Simple History of Harley-Davidson
By Staff Writer

“Motorcycles, a mechanized version of a horse some may say, were first created in the early 1900’s”. (Scott, p.7) Harley Davidson, a family run business for over 65 years, produced one of the first American made motorcycles. “Through the years of boom and bust Harley Davidson was known exclusively as the builder of large, air-cooled V-twin engines, powering mostly large, heavyweight motorcycles”. (Rafferty, p.8) Harley still remains the foundation of motorcycles today.

The first prototype Harley-Davidson was developed in 1901 by both William S. Harley and Arthur Davidson. Throughout their years of building different models they worked on improving the Harley piece by piece and came out with a bike that stood out for it’s safety measures and advances. Harley Davidson was also known for its powerful V-twin engine which appeared in 1909. Their first attempt at developing the engine was unsuccessful, but after undergoing revisions in the design it reappeared in 1911. Its new engine was more suitable for the use of a sidecar because it produced more power.

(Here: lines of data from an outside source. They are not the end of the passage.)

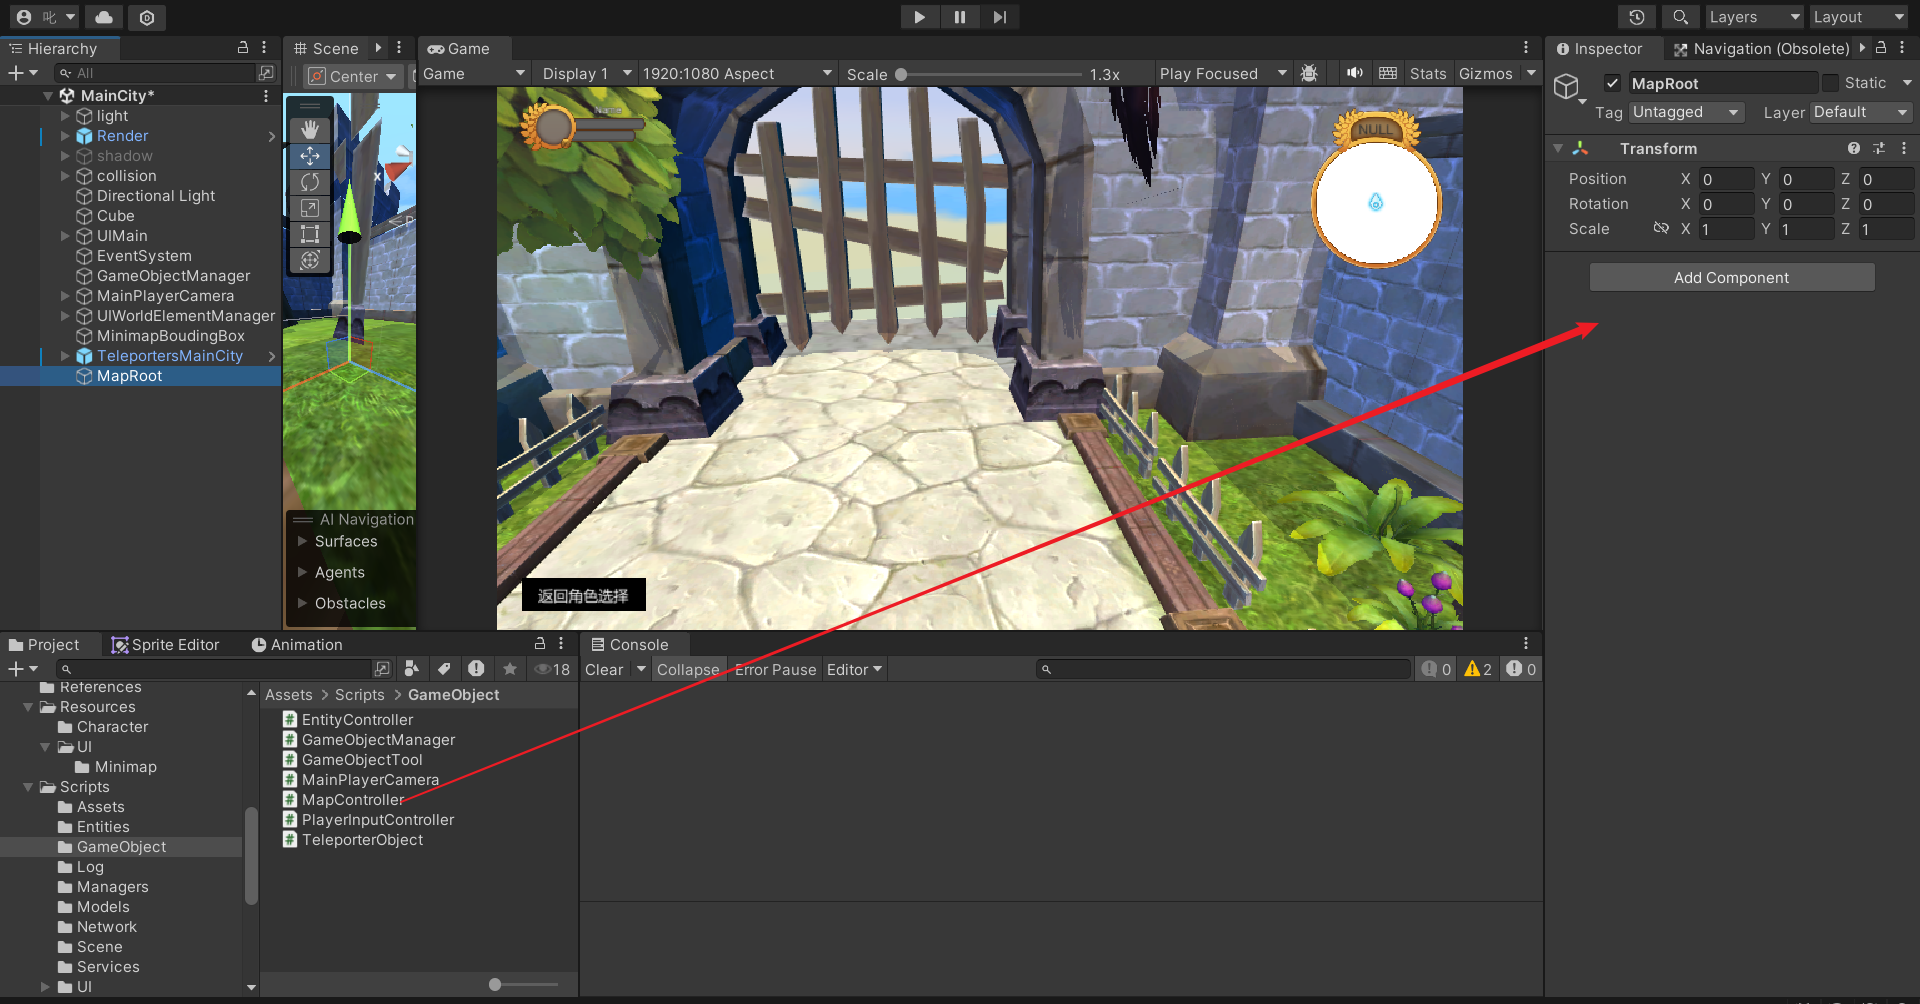This screenshot has height=1004, width=1920.
Task: Mute game audio with speaker icon
Action: [x=1354, y=73]
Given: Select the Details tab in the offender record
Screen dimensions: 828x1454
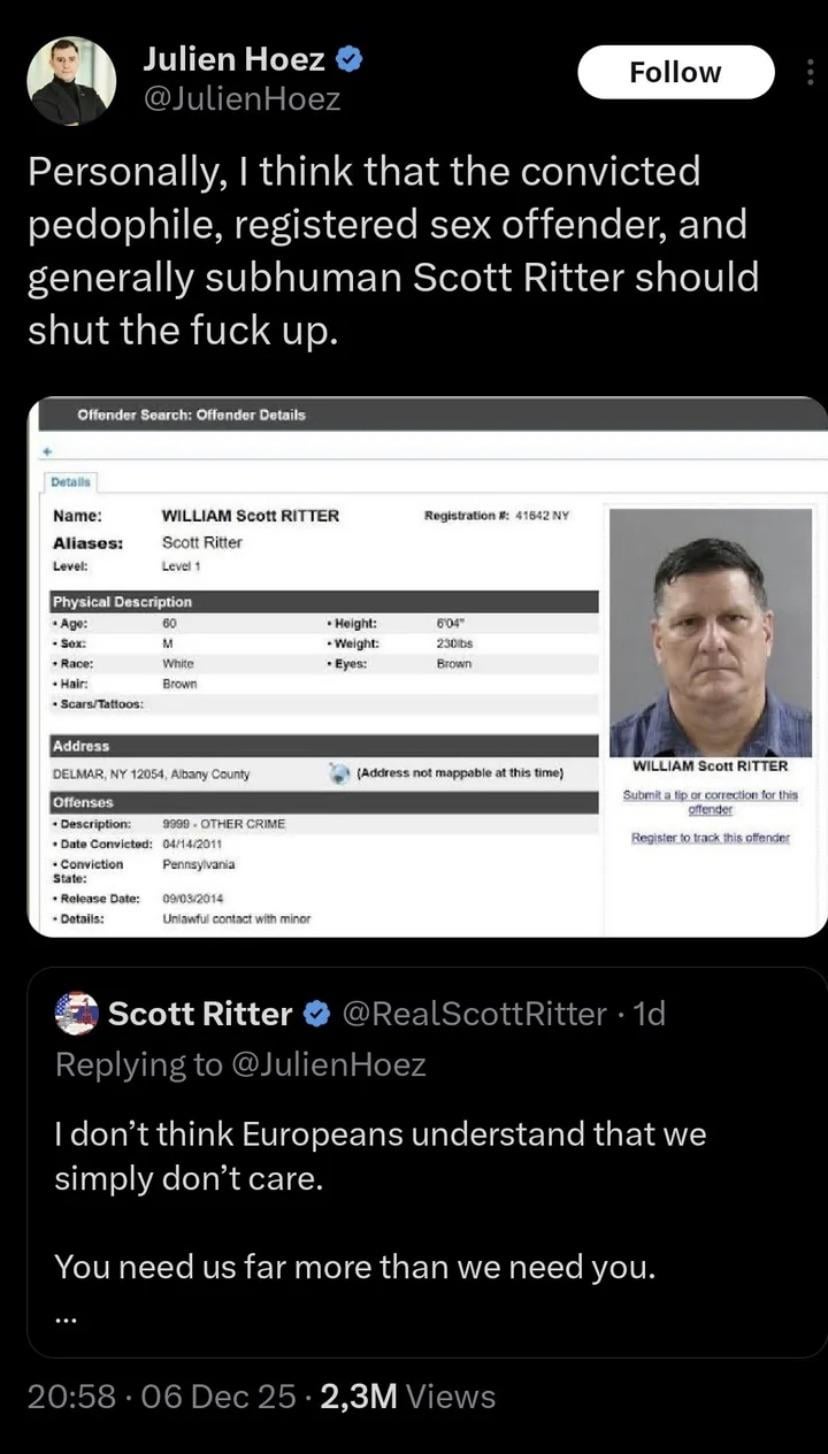Looking at the screenshot, I should click(71, 482).
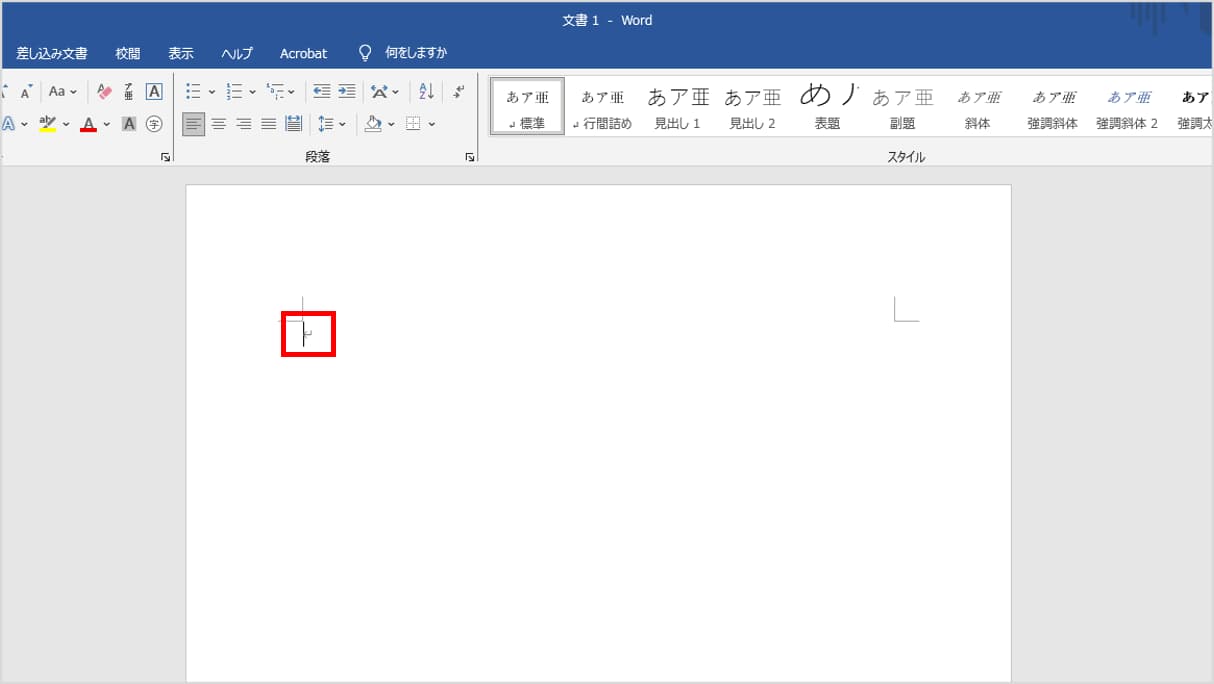Toggle justify text alignment
Image resolution: width=1214 pixels, height=684 pixels.
[268, 124]
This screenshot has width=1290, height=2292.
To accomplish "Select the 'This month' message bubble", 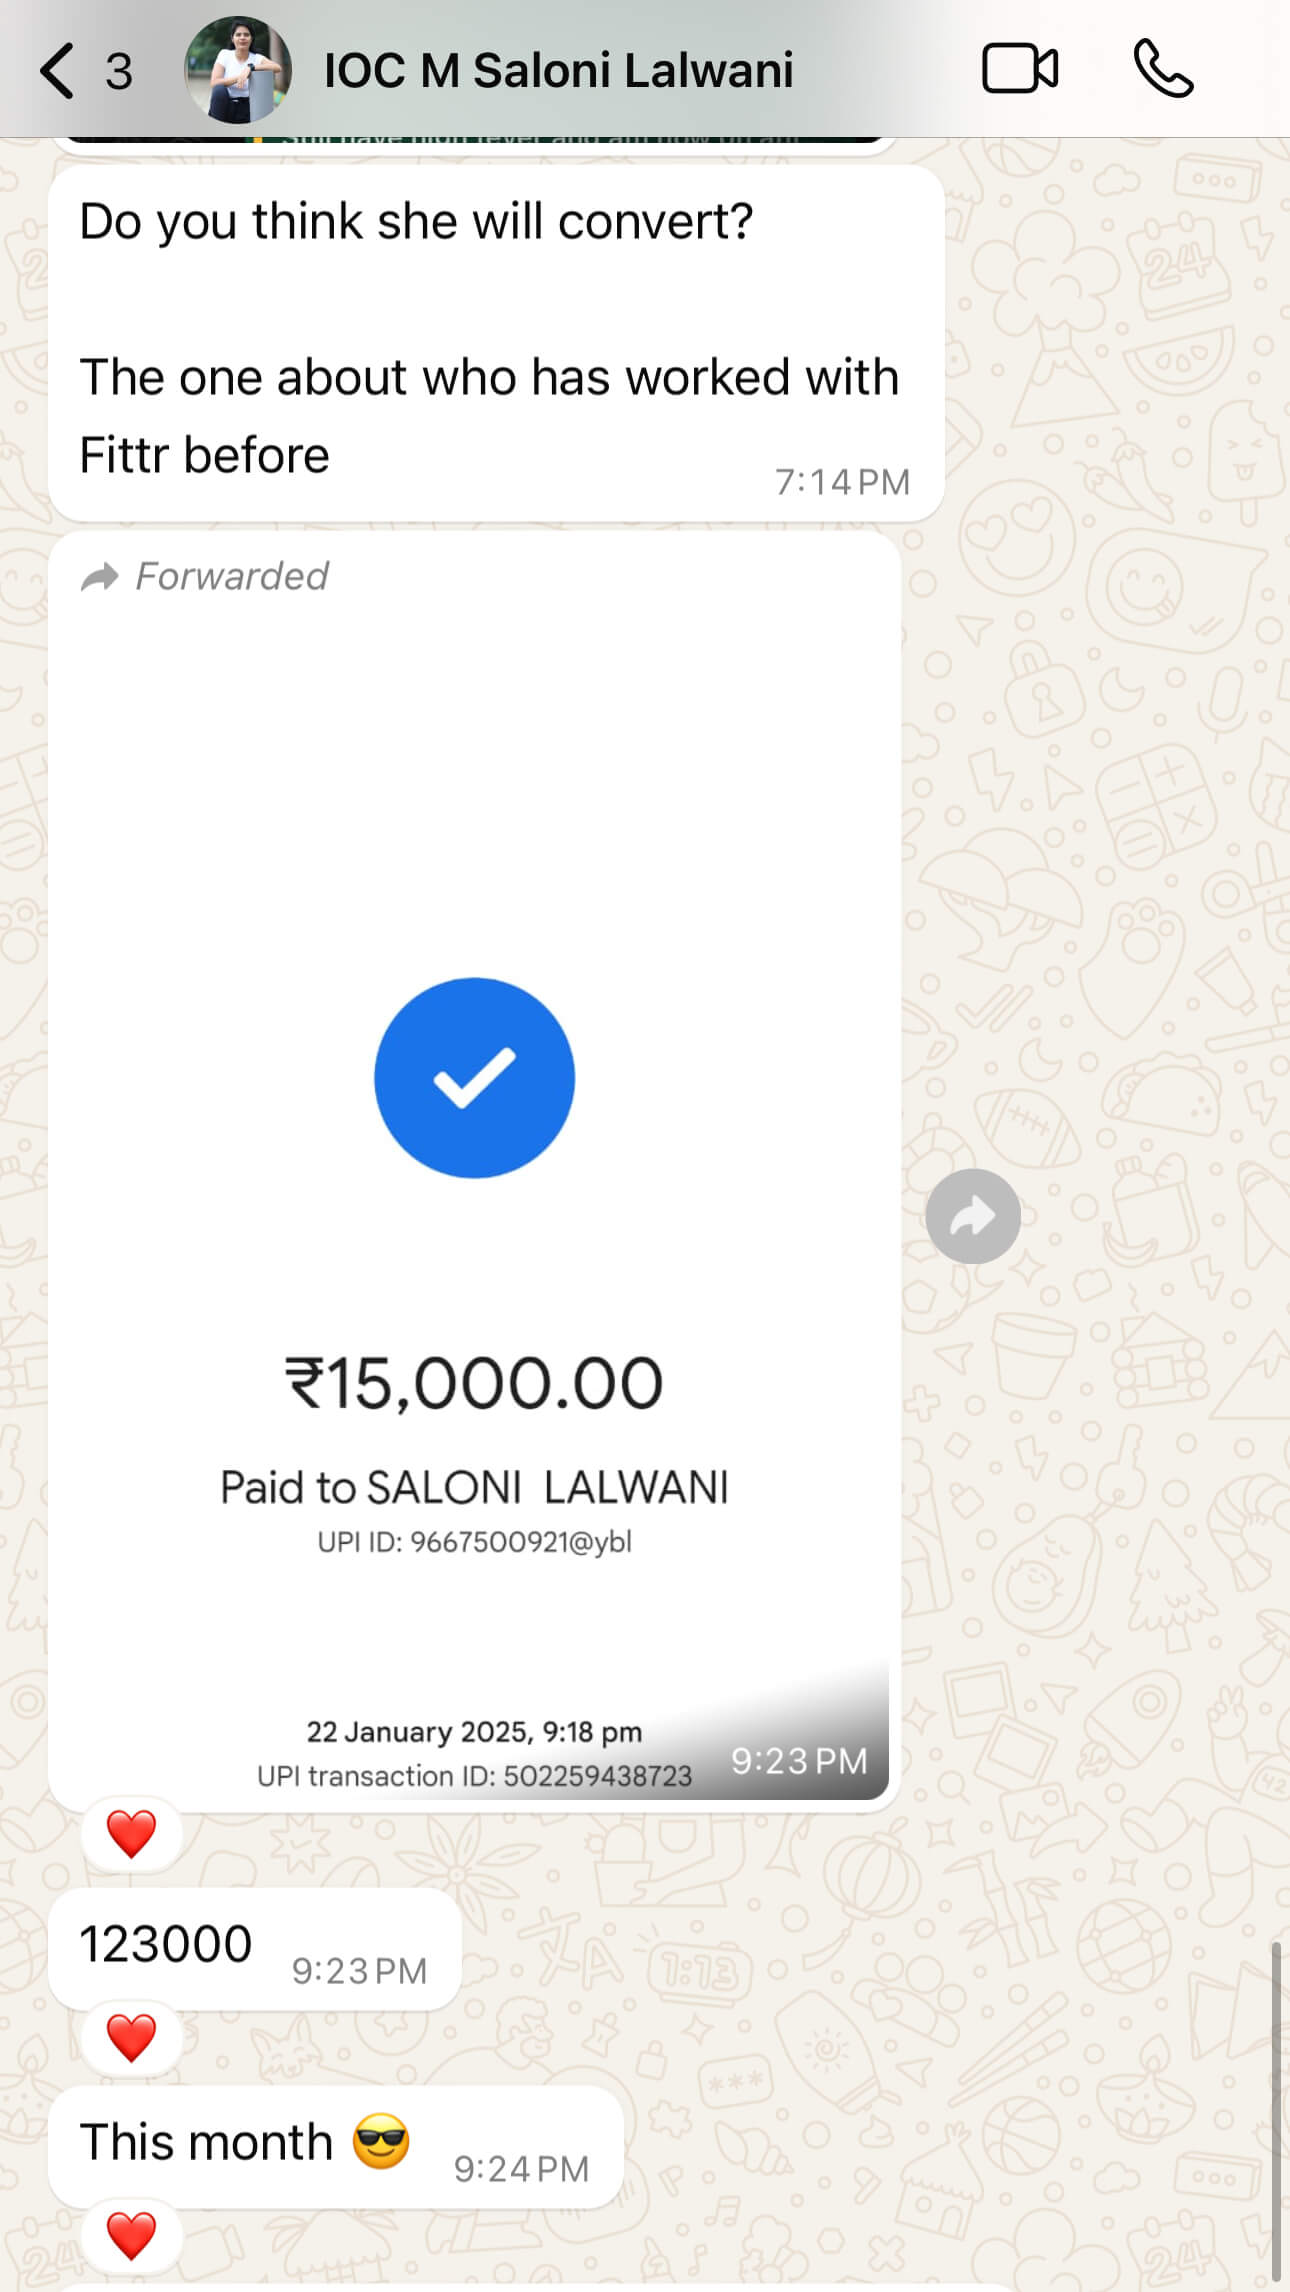I will coord(335,2147).
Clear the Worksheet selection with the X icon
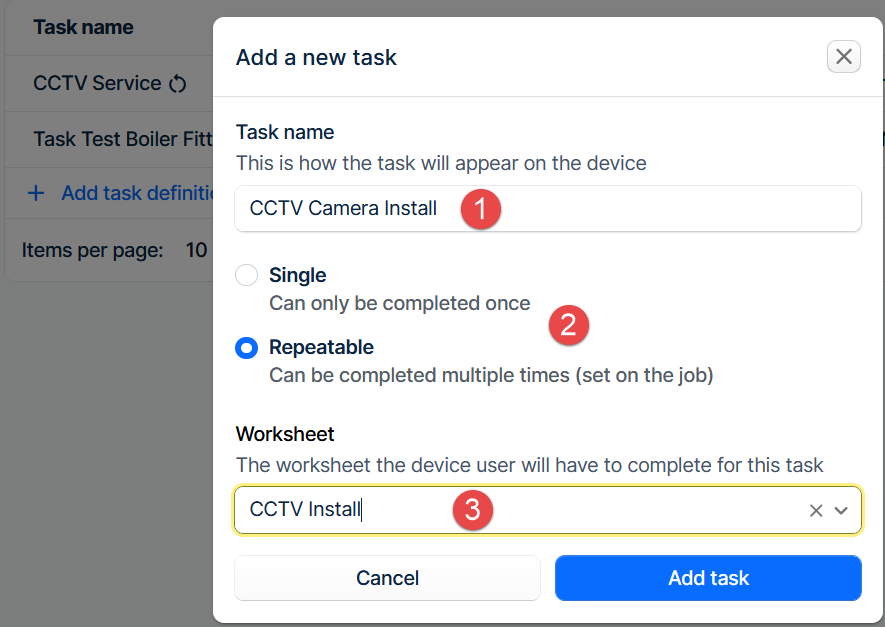 816,511
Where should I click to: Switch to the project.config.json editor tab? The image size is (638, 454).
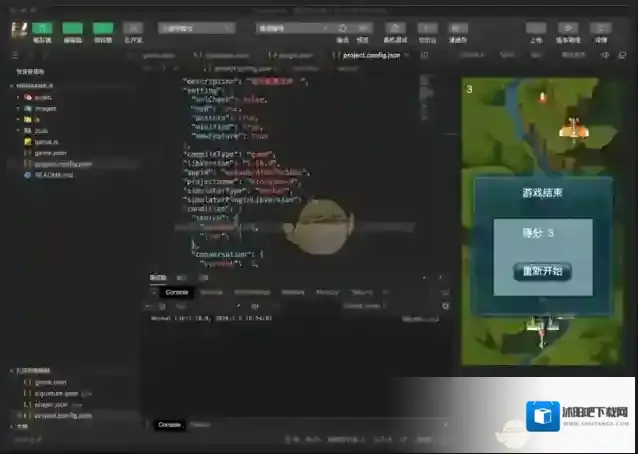pyautogui.click(x=372, y=57)
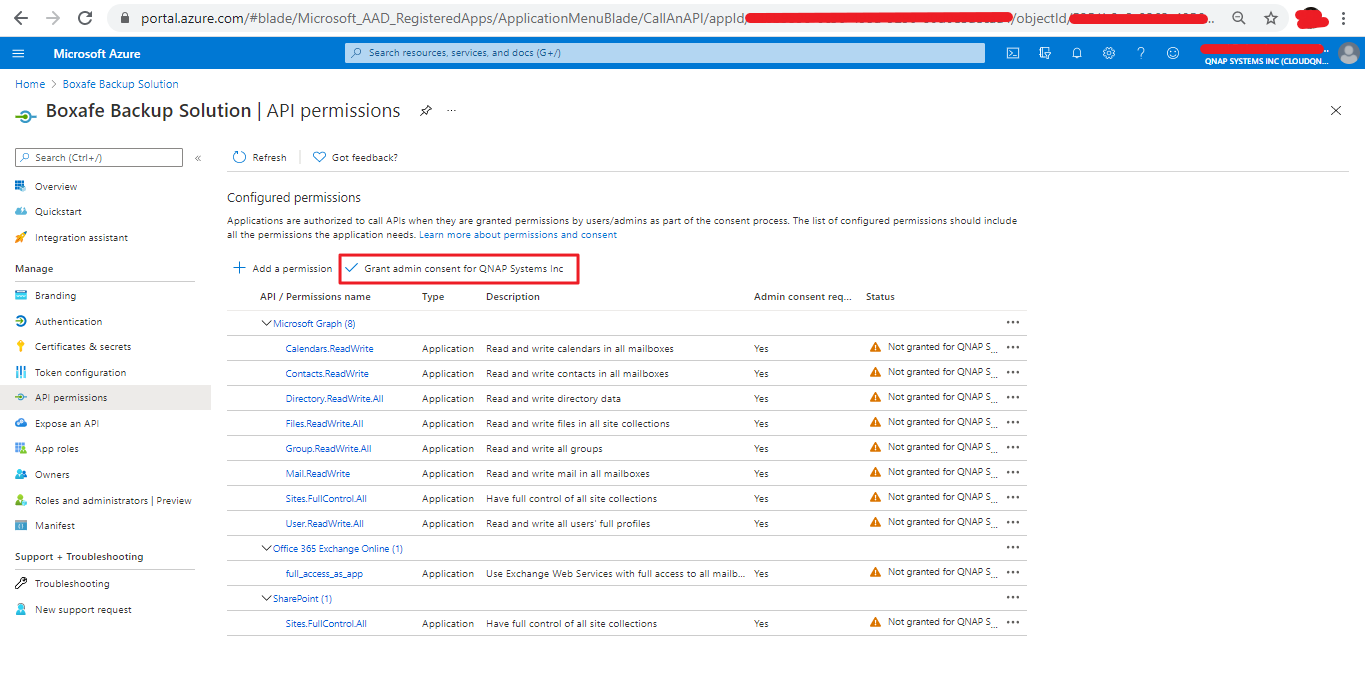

The sidecar was used mainly for carrying the wife and family and required the extra horsepower from the engine.

“The tempo of the company picked up until in 1918, when orders were helped by the military, Harley-Davidson was the world’s largest motorcycle company.” (Scott, p.21) In the mid 1920’s Harley-Davidson decided to expand and manufacture bikes for racing even though the original design wasn’t intended for racing use. The developer’s opinions changed when they saw that money could be made and that their motorcycle was one of the top-of-the-line bikes on the market for this kind of use. Many private Harley owners that raced found the motorcycle to hold up well on the track. Once the Harley manufacturers found out about this they started to construct a more advanced motorcycle for racing. By doing this they changed the V-twin style engine to a 37-cubic-inch sports model. This new model gave the bike more power, quicker starts, and an over all better performance.

As the years went on new models were produced and during the fifties women began taking more active roles in motorcycling following examples set a decade before by the Motor Maids. This popular group of women riders, supported by the American Motorcycle Association (AMA), demonstrated that women needn’t be only passengers. A women named Dot Robinson was the original president of the Motor Maids. New models of bikes were made to suit the desires and needs of women riders. The bike’s engine size and metallic structure was configured specifically to fit a women.

In the 1960’s Harley riders started to develop an image of riders with black leather jackets, tattoo’s, long hair and even beards. This had become not only a statement of fashion, but a preferred lifestyle. Motorcycle movies like “Run, Angel Run!” staring William Smith, and “Easy Riders” staring Dennis Hopper and Jack Nicholson became popular in the late 1960’s. As a result of these motorcycle movies, motorcycle riding gained a “bad boy” perception within the general population.